Source records
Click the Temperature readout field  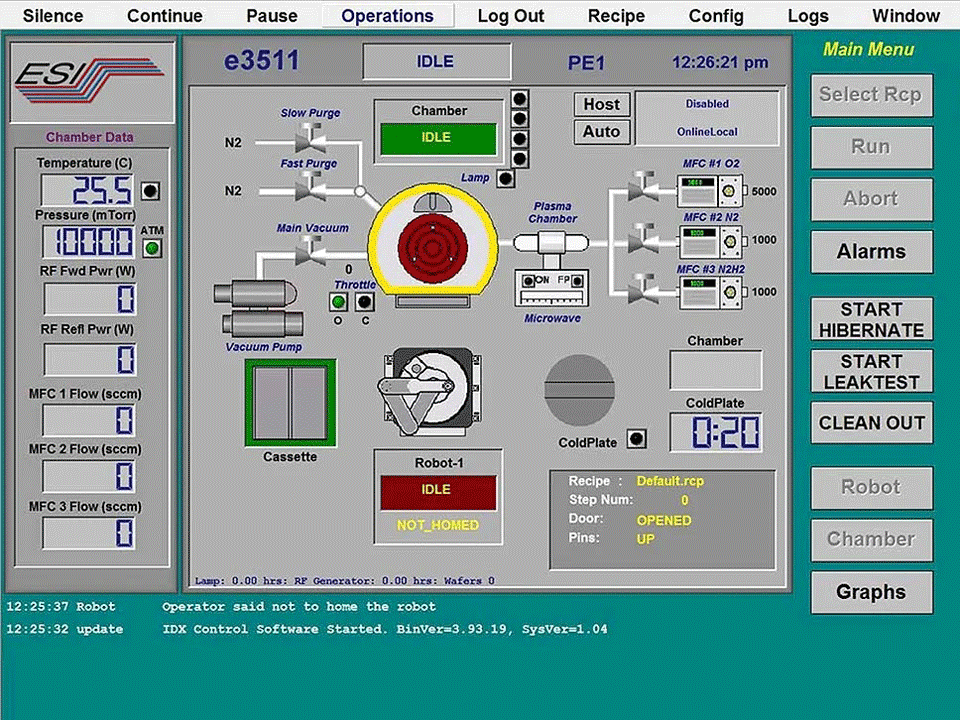click(87, 190)
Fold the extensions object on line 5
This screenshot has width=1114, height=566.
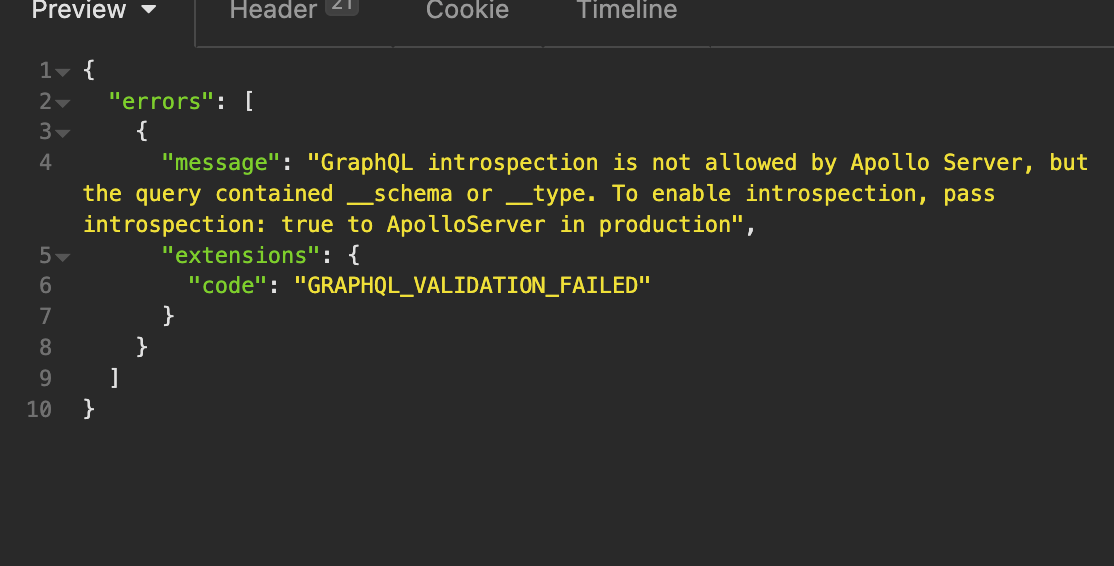click(x=63, y=257)
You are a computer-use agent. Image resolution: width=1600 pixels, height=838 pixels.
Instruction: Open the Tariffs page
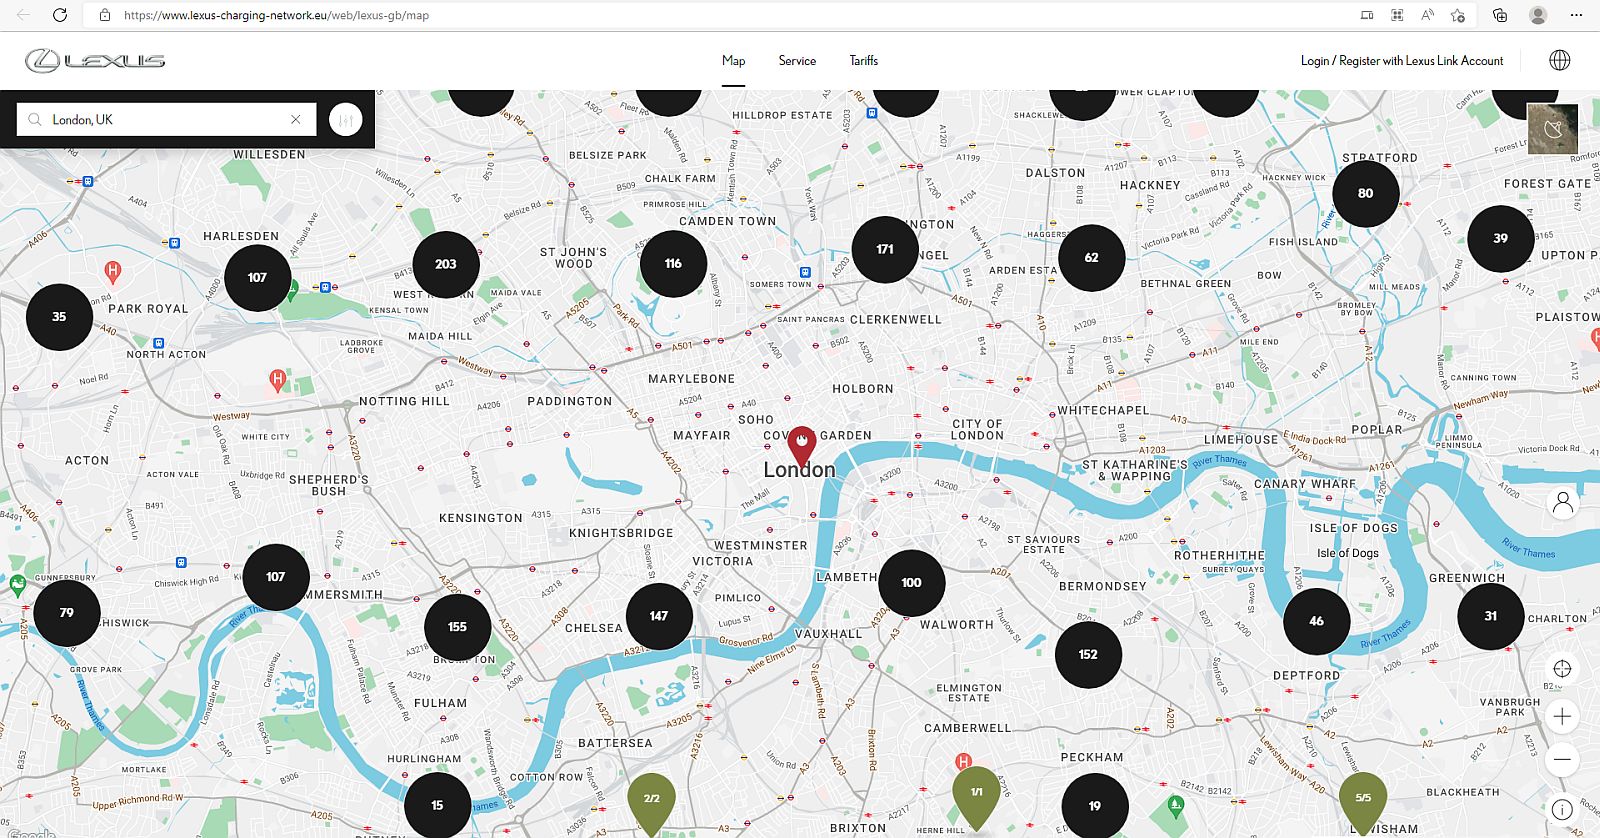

* [Work order]: Your task is to transcribe exactly the lines from the one containing "You are a computer-use" through the final line of the entries above, pictures excluded.

* [Answer to this problem]:
You are a computer-use agent. Image resolution: width=1600 pixels, height=838 pixels.
Instruction: Open the Tariffs page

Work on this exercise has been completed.